Stan pedantic mode

This used to be on the Stan wiki but that page got reorganized so I’m putting it here. Blog is not as good as wiki for this purpose: you can add comments but you can’t edit. But better blog than nothing, so here it is.

I wrote this a couple years ago and it was just sitting there, but recently Ryan Bernstein implemented some version of it as part of his research into static analysis of probabilistic programs; see this thread and, more recently, this thread from the Stan Forums.

Background:

We see lots of errors in Stan code that could be caught automatically. These are not syntax errors; rather, they’re errors of programming or statistical practice that we would like to flag. The plan is to have a “pedantic” mode of the Stan parser that will catch these problems (or potential problems) and emit warnings. I’m imagining that “pedantic” will ultimately be the default setting, but it should also be possible for users to turn off pedantic mode if they really want.

Choices in implementation:

– It would be fine with me to have this mode always on, but I could see how some users would be irritated if, for example, they really want to use an inverse-gamma model or if they have a parameter called sigma that they want to allow to be negative, etc. If it is _not_ always on, i’d prefer it to be on by default, so that the user would have to declare “–no-check-mode” to get it to _not_ happen.

– What do others think? Would it be ok for everyone to have it always on? If that’s easier to implement, we could start with always on and see how it goes, then only bother making it optional if it bothers people.

– I’m thinking these should give Warning messages. Below I’ll give a suggestion for each pattern.

– And now I’m thinking we should have a document (not the same as this wiki) which explains _why_ for each of our recommendations. Then each warning can be a brief note with a link to the document. I’m not quite sure what to call this document, maybe something like “Some common problems with Stan programs”? We could subdivide this further, into Problems with Bayesian models and Problems with Stan code.

Now I’ll list a bunch of patterns that we’d like to catch.

To start with, I’ll list the patterns in no particular order. Ultimately we’ll probably want to categorize or organize them a bit.

– Uniform distributions. All uses of uniform() should be flagged. Just about all the examples we’ve ever seen are either superfluous (as they just add a constant to the log density) or mistaken (in that they should have been entered as bounds on parameters).

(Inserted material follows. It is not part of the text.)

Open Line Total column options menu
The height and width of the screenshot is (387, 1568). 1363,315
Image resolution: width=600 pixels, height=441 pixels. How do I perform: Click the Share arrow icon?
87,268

Warning message: “Warning: On line ***, your Stan program has a uniform distribution. The uniform distribution is not recommended, for two reasons: (a) Except when there are logical or physical constraints, it is very unusual for you to be sure that a parameter will fall inside a specified range, and (b) The infinite gradient induced by a uniform density can cause difficulties for Stan’s sampling algorithm. As a consequence, we recommend soft constraints rather than hard constraints; for example, instead of giving an elasticity parameter a uniform(0,1) distribution, try normal(0.5,0.5).”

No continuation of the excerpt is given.